─── Listed records ───
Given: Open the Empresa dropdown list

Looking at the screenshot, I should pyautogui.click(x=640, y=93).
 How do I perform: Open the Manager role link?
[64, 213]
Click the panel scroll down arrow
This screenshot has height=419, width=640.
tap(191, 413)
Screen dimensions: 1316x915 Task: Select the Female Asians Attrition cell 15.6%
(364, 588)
───
─── Listed records ───
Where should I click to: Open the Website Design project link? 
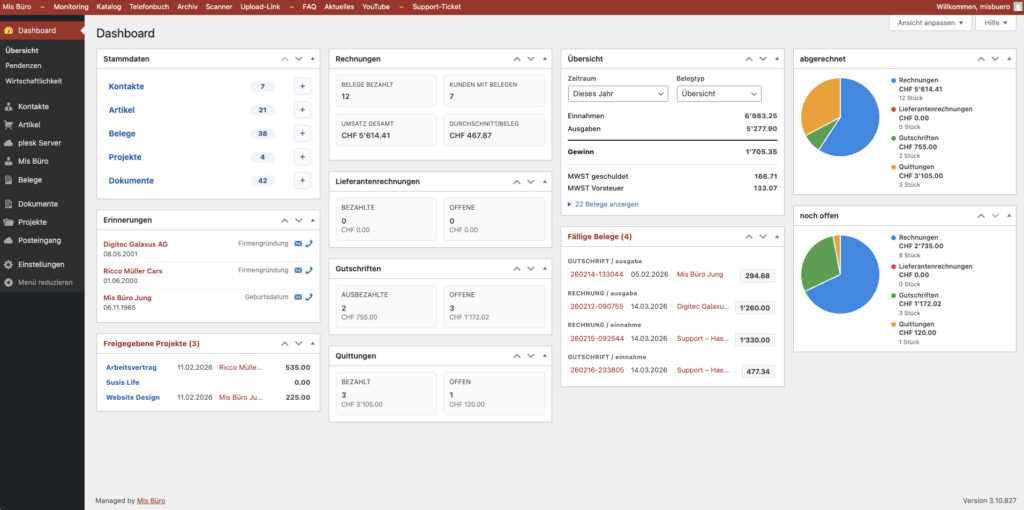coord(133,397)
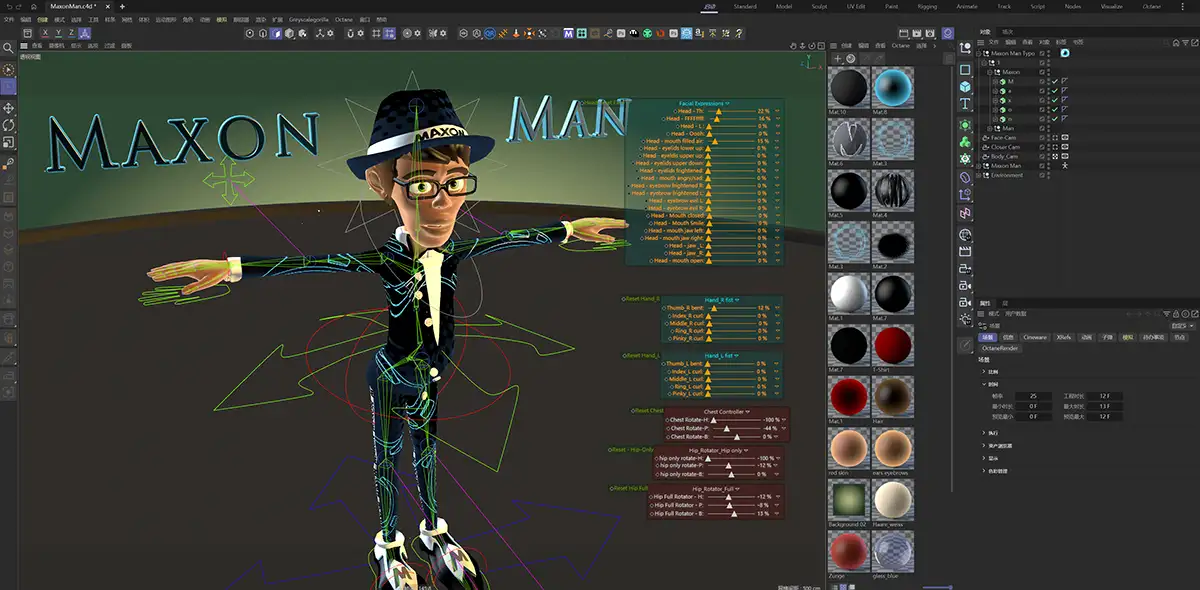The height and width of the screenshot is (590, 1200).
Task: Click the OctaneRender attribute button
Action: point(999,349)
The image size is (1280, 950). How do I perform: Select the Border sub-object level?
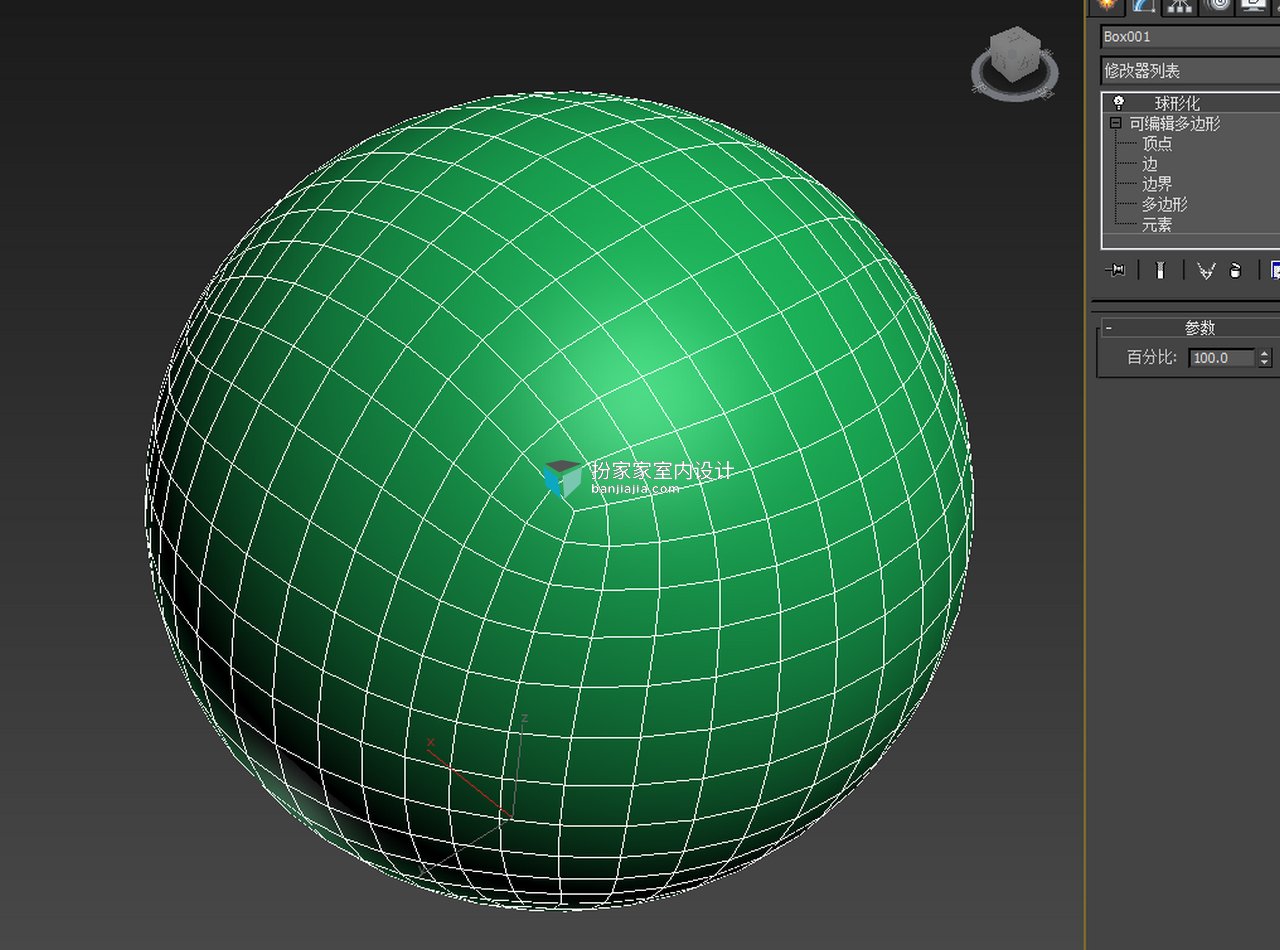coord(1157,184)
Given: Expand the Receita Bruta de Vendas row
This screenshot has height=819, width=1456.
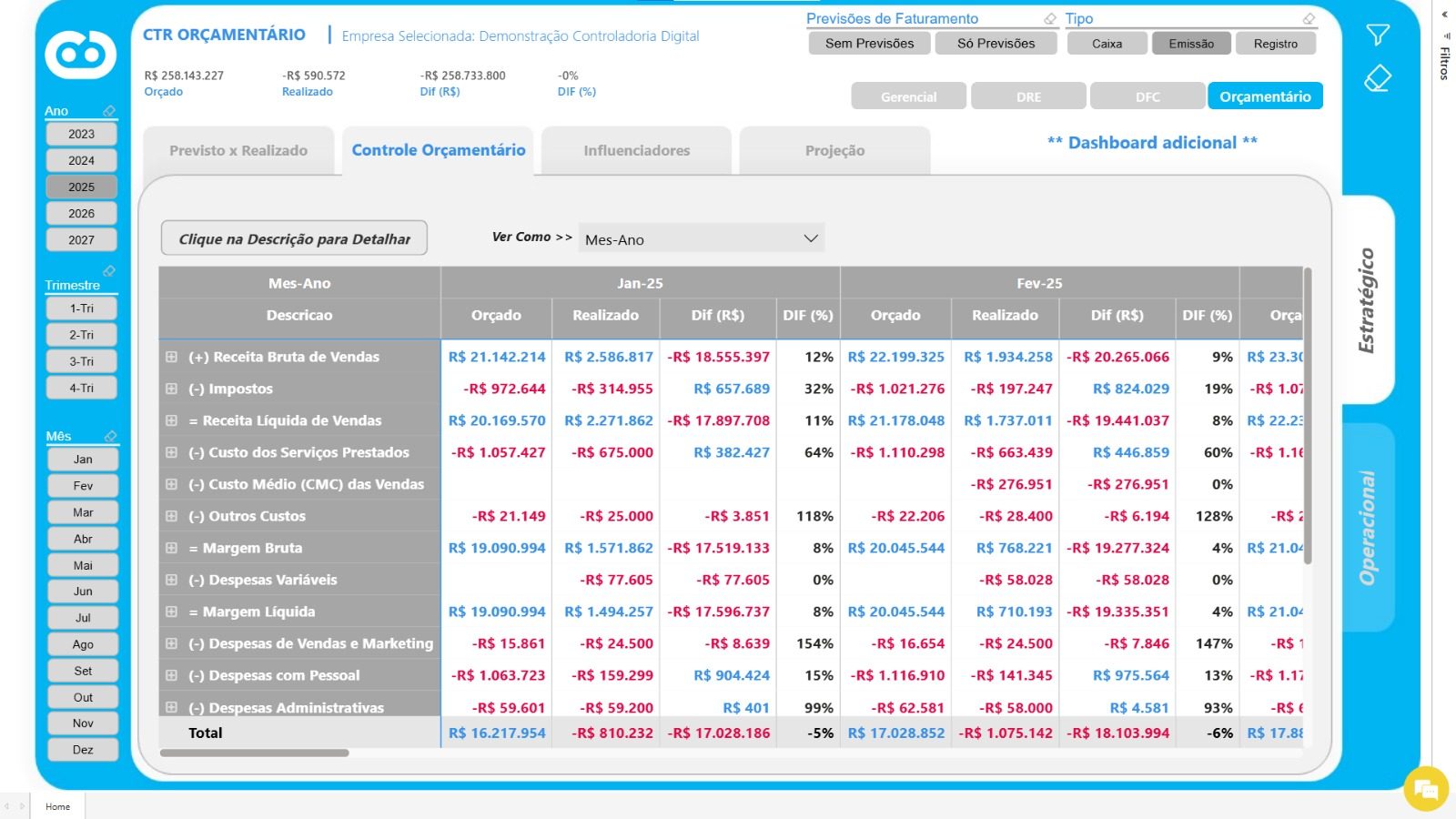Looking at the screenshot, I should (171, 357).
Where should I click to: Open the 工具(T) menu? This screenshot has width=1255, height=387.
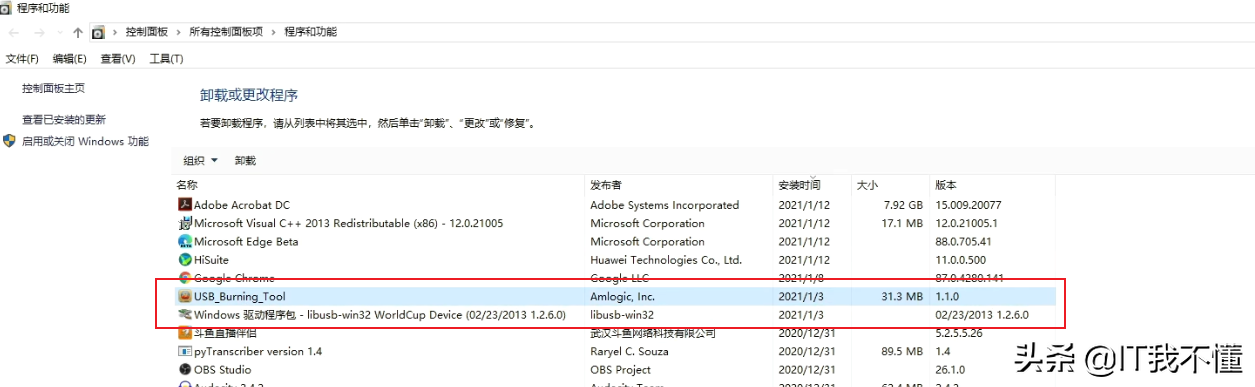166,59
───
─── Listed records ───
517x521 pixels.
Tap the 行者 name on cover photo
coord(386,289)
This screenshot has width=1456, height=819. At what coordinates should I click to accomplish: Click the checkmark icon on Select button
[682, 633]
───
**What you need to do**
Reproduce the data above exactly, but only from the line containing "Where should I click to: Open the Website" through the line containing "Given: Expand the Receita Bruta de Vendas row"; skip the pictures.

**The completed task**
Where should I click to: Open the Website Design project link? 
coord(133,397)
The height and width of the screenshot is (590, 1200).
Task: Click the OctaneRender attribute button
Action: point(999,349)
The image size is (1280, 950). How do I perform: Select the Border sub-object level?
coord(1157,184)
Given: Expand the Receita Bruta de Vendas row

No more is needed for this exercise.